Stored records
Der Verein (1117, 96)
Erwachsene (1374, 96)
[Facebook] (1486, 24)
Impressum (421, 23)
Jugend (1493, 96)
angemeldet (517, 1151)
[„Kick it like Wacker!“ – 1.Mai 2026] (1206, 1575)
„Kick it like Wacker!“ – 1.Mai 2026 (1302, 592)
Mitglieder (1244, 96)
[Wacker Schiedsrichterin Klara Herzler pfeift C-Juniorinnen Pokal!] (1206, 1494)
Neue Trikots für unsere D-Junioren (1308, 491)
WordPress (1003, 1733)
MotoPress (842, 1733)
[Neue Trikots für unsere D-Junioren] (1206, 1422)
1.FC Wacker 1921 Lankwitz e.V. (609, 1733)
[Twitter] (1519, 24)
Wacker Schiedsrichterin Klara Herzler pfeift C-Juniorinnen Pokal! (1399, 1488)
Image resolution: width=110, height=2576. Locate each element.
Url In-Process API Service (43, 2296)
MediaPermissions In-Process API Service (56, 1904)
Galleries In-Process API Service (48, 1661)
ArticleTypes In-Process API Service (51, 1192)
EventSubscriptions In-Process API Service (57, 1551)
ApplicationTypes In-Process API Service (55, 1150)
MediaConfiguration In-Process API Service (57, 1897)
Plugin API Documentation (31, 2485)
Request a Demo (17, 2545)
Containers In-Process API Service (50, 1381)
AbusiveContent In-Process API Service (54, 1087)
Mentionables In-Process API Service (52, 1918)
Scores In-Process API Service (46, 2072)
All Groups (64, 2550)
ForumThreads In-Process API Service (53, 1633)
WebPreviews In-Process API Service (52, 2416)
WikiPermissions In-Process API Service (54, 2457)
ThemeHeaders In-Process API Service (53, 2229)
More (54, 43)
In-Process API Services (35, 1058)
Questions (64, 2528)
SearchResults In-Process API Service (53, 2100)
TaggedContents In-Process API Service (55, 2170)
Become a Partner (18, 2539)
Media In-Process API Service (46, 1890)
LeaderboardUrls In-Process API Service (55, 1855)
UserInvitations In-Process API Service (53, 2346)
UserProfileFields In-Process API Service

Task objective:
Return from the data every line that holds "like".

Answer for this exercise:
[„Kick it like Wacker!“ – 1.Mai 2026] (1206, 1575)
„Kick it like Wacker!“ – 1.Mai 2026 (1302, 592)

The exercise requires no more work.